Antara pemilik hewan kurban, yaitu Dewi Perssik, dan pengelola donasi sampai distribusi hewan kurban yaitu Ketua RT bernama Malkan, relasi masih berada dalam temperatur tinggi. Termasuk adanya nama Ganjar Pranowo dan Anies Baswedan. Mengapa ditarik ke ranah politik?
Kekinian, Pak Camat setempat serta aparat akan mendatangi pihak Dewi Perssik serta Malkan Ketua RT. Bukan untuk mediasi akan tetapi mendengarkan keterangan masing-masing. Akan tetapi, waktunya belum ditetapkan karena menyesuaikan jadwal sang penyanyi dan juri salah satu kontes seni itu.

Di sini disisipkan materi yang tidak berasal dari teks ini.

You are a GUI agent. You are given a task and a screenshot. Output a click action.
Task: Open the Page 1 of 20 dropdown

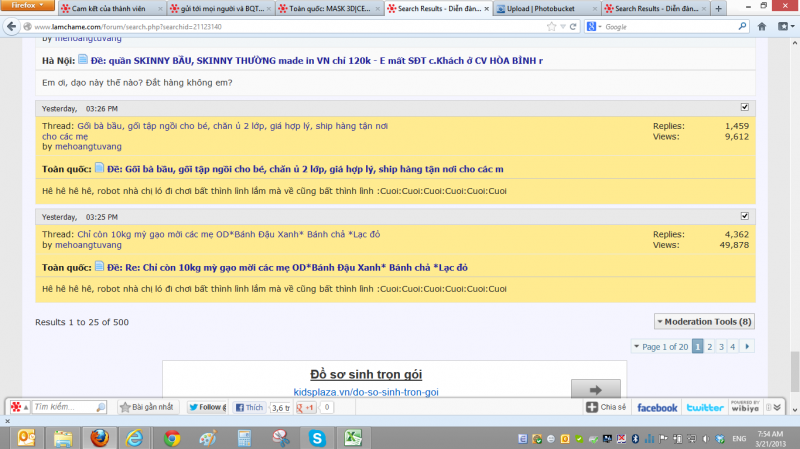click(661, 346)
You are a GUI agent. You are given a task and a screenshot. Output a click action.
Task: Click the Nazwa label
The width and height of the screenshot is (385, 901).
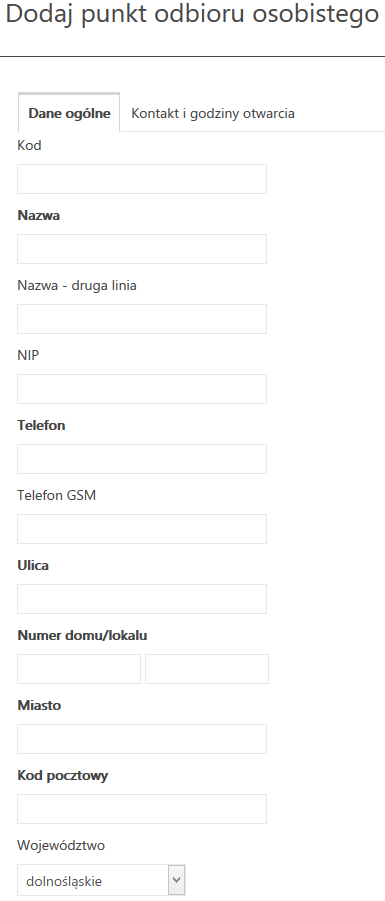click(x=39, y=215)
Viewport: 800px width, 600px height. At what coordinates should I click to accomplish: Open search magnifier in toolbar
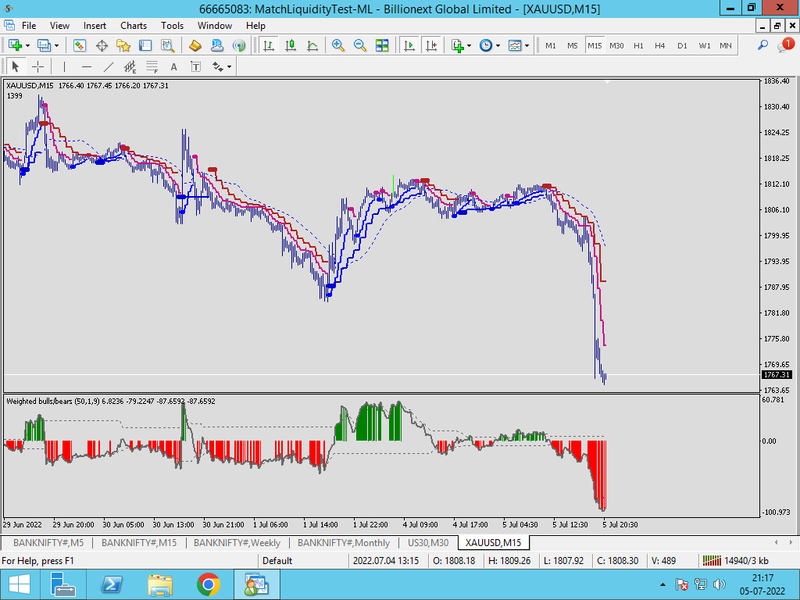(763, 45)
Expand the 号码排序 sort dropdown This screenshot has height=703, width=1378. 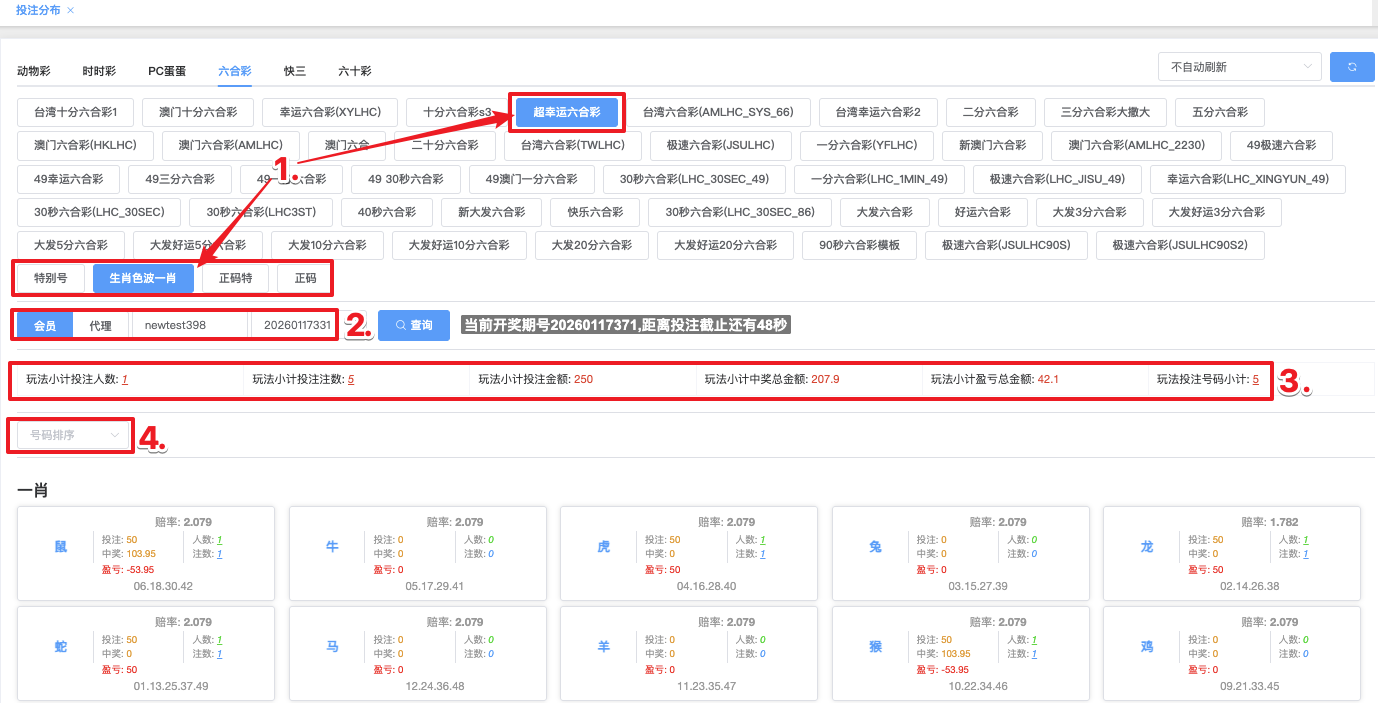75,435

Dikutip dari kanal News Suara.com, begini kronologi kejadian Pak RT dan Dewi Perssik:
* Terjadi penolakan penitipan sapi kurban milik Dewi Perssik di Masjid Babul Khoirot yang dikelola Malkan.
* Via Instagram Dewi Perssik menyatakan Malkan telah membentak asisten rumah tangga (ART) dan sopirnya agar memindahkan sapi dari masjid ke mobilnya. Dimintai Rp 100 juta kalau ingin dibantu.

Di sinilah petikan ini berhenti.